15 de fevereiro de 2008
Os jovens febris, inquietos, potencialmente destruidores estão novamente no nervo narrativo de Paranoid Park (2007), o mais recente filme do norte-americano Gus Van Sant. Os rostos dos trabalhos de Van Sant são geralmente pouco conhecidos do espectador e adotam como padrão uma desglamurização cênica que se afasta daquela beleza marcada e óbvia do cinema de Hollywood; há um despojamento quase documental na maneira com que o cineasta se acerca destes rostos e destas vozes. Os jogos entre as frases ditas por uma personagem dentro do quadro (voz-in) que dialoga com as frases ditas por uma personagem fora do quadro (voz-off) são recursos amiudados em Paranoid Park; assim como a câmara leve, agitada e inconstante como as criaturas que enquadra, estas sutilezas de identificação formal podem aproximar Van Sant do francês Eric Rohmer, não fossem os abismos que separam os dois universos humanos e estéticos. O que há é a minúcia minimalista do realizador para achar o tom certo de voz e deslocamento espacial de suas personagens, entre cheias de vida e perturbadas; neste sentido, Paranoid Park leva adiante um processo estilístico que já estava depurado no filme de Van Sant anteriormente exibido por aqui, Elefante (2003). É pena que a filmografia do diretor apareça fragmentariamente entre nós, impedindo o observador de desfrutar duma unidade fílmica que avança cada vez mais.

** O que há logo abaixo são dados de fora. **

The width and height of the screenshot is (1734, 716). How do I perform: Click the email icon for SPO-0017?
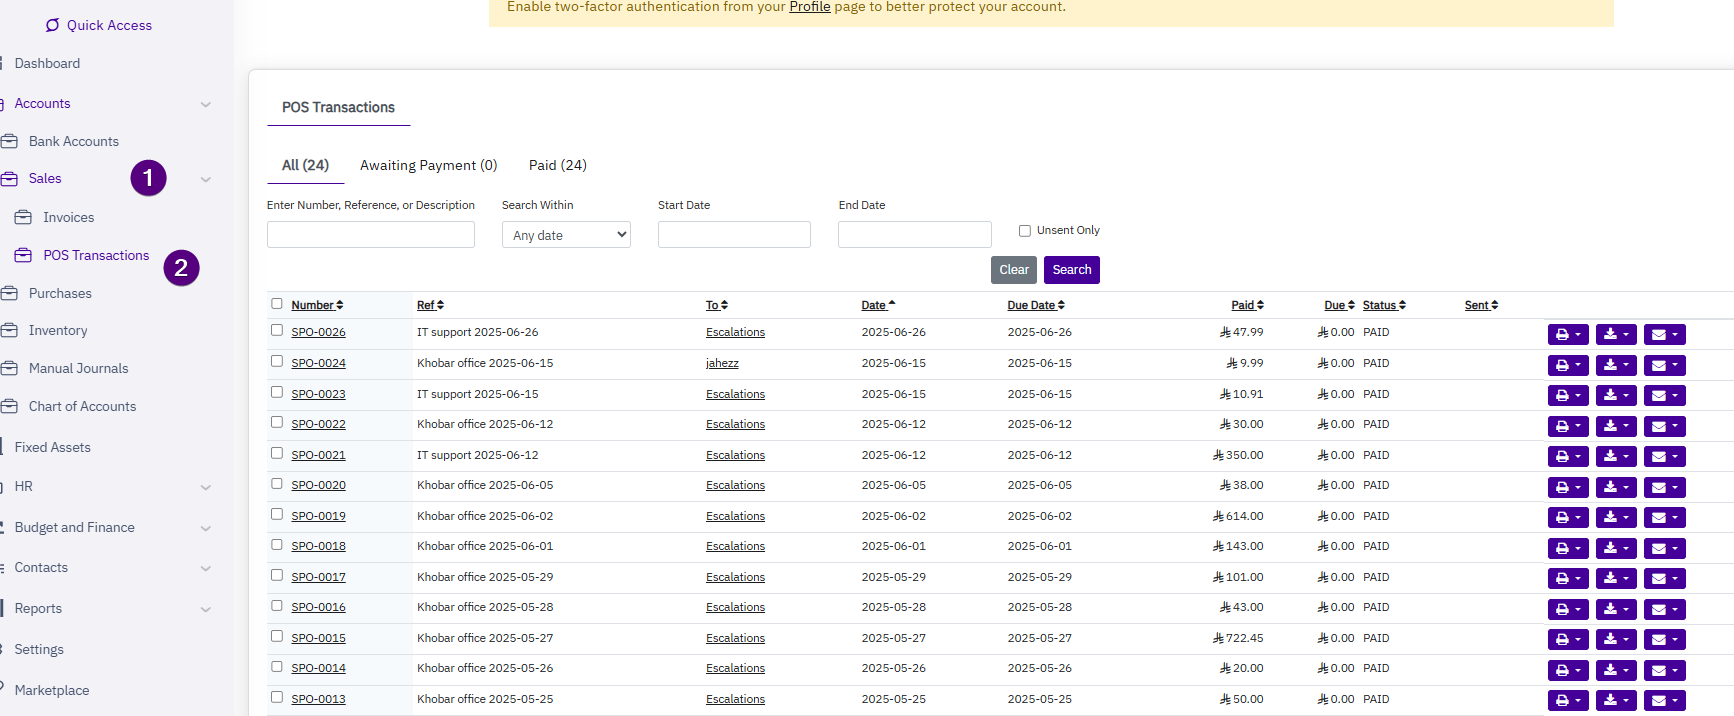(x=1664, y=579)
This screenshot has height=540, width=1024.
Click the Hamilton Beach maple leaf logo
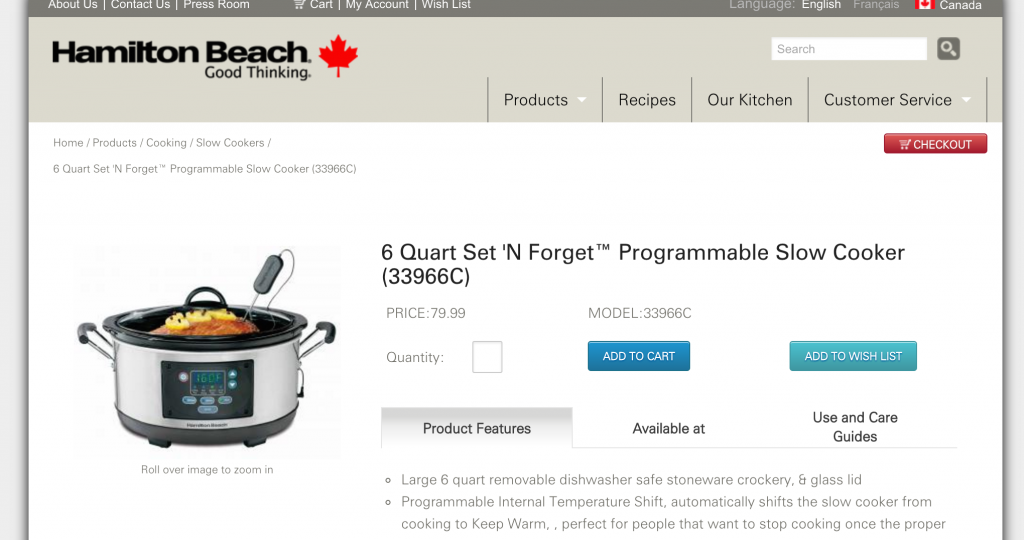tap(337, 57)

Como Elefante, Paranoid Park se debruça sobre as possibilidades de violência da juventude a partir da contemplação do tédio desta juventude. O protagonista, Alex, na pele desdramática de Gabe Nevins, causou acidentalmente a morte de um vigia sob as rodas dum trem num parque de skatistas em Portland; a investigação policial e uma fotografia mostrada em sala de aula a alguns skatistas (Alex entre eles) vai deflagrar o processo de culpa e memória da jovem personagem. Certos planos que apareciam no início do filme elípticos e estranhos são repostos na montagem, acrescidos da cena do crime, ante a ativação da memória de Alex. Como ocorre em Desejo e reparação (2007), do inglês Joe Wright, o reaproveitar de situações já vistas em outro momento narrativo serve a explicar o que de fato aconteceu. Tanto Van Sant quanto Wright valem-se com clareza e fluência do uso perigoso destes vaivens. De qualquer maneira, estas possíveis inquietações narrativas destes realizadores modernos estão à distância daquelas complexidades dos espanhóis Luis Buñuel em O anjo exterminador (1962) e Carlos Saura em Elisa, vida minha (1977), que turbilhonavam o olhar do assistente com suas repetições.
Entre os curiosidades sofisticadas de Paranoid Park, estão inserções de algumas partituras do músico de cinema italiano Nino Rota para filmes de Federico Fellini, como Julieta dos espíritos (1965) e Amarcord (1973). Tensão contemplativa da juventude desta virada de milênio, Paranoid Park é uma obra que, como todo o cinema de Gus Van Sant, busca a originalidade de seu espaço.